Activated aziridines include the pyrrolobenzimidazoles (PBIs) and indole-based ene-imine DNA cross-linkers that are capable of causing hydrolytic cleavage of the DNA phosphate backbone at precise locations. By tethering these cutting species to amino acids and peptides in different ways it is possible to influence the site of DNA cleavage as well as the histologic cancer specificity. The cyclopentyl[b]indole quinone methides are a new class of DNA neutral intercalating / alkylating agent able to recognize DNA base pairs. This reactive species builds up and persists in solution and thus possesses in vivo activity.

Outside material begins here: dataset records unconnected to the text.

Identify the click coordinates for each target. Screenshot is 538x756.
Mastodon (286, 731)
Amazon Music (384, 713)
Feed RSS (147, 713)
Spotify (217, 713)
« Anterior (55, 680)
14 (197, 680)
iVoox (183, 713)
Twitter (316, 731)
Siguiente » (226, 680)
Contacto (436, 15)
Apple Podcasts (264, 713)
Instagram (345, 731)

New intercalating catalytic inhibitors of topoisomerase II are under development based on benzimidazole topoisomerase II catalytic inhibitors, called APBIs, as well as on analogues of makaluvamine and wakayin indole natural products. The aim is to design a topoisomerase II catalytic inhibitor structure that inhibits the “closed clamp” catalytic intermediate. Heat shock protein (Hsp90) is a relatively new target for cancer chemotherpy and has been the subject of intense drug design efforts. The approach to Hsp-90 inhibitor design is to use molecular modeling into the protein’s N-terminal domain to develop lead analogues. Structurally simple quinolinedione, resorcinol, and the quinazoline analogues have been designed from the Hsp-90 crystal structure. Finally non-nucleotide inhibitors of the purine de novo synthetic enzyme IMP-dehydrogenase have been designed using computer modeling. These new inhibitors are designed to be bio-available in contrast to nucleotide and nucleoside inhibitors.

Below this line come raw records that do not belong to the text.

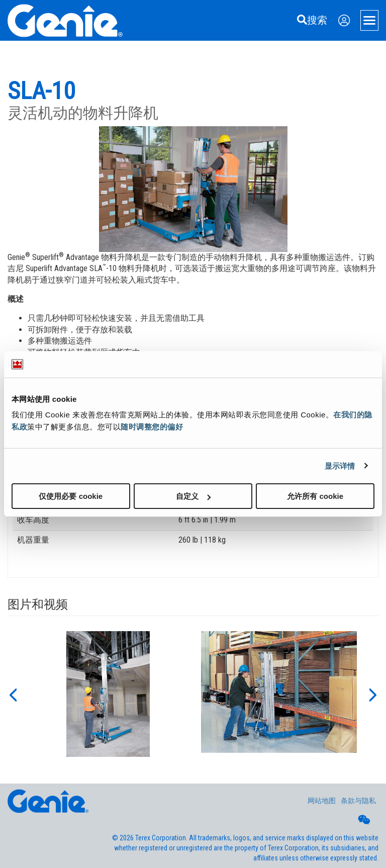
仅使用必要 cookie (70, 496)
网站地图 (322, 801)
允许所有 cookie (315, 496)
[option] (108, 694)
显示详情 (340, 465)
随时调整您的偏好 (152, 426)
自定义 (193, 496)
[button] (13, 694)
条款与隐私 (358, 801)
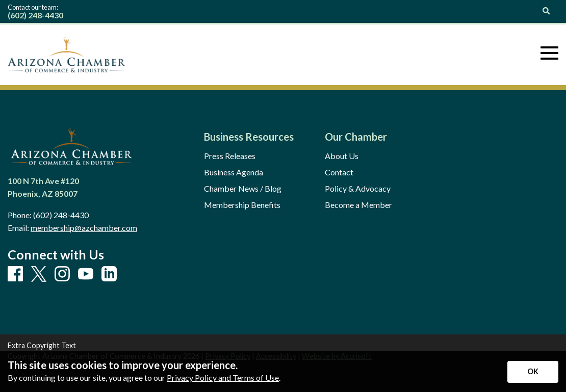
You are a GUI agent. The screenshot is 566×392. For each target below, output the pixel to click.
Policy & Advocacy (357, 189)
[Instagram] (62, 274)
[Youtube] (86, 274)
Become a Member (358, 205)
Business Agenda (234, 172)
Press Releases (229, 156)
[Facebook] (15, 274)
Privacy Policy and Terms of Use (223, 377)
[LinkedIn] (109, 274)
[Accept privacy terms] (533, 372)
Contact (339, 172)
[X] (39, 274)
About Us (342, 156)
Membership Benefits (242, 205)
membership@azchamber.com (84, 227)
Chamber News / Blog (243, 189)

Representative Publications

"Pyrrolobenzimidazoles (PBIs) Linked to Heterocycles and Peptides. Design of DNA Base Pair Specific Phosphate Hydrolyzing Agents and Novel Cytotoxic Agents," A. Ghodousi, X. Huang, Z. Cheng and E.B. Skibo, J Med Chem 47, 90-100 (2004).

"Design of Quinolinedione-Based Geldanamycin Analogues," R. Hargreaves, C.L. David, L. Whitesell and E.B. Skibo, Bioorg. Med. Chem. Lett. 13, 3075-3078 (2003).

"Insights into the Mechanism and Substrate Specificty of Human DT-Diaphorase through Molecular Modeling," A. Suleman and E.B. Skibo, J Med Chem 45, 1211-1220 (2002).

"Aziridinyl Quinone Antitumor Agents based on Indoles and Cyclopent[b]indoles: Structure Activity Relationships for Cytotoxicity and Antitumor Activity," C. Xing, E.B. Skibo and R.T. Dorr, J Med Chem 44, 3545-3562 (2001).

"Recognition and Cleavage at the DNA Major Groove," E.B. Skibo, C. Xing and T. Groy, Bioorg. Med. Chem 9, 2445-2459 (2001).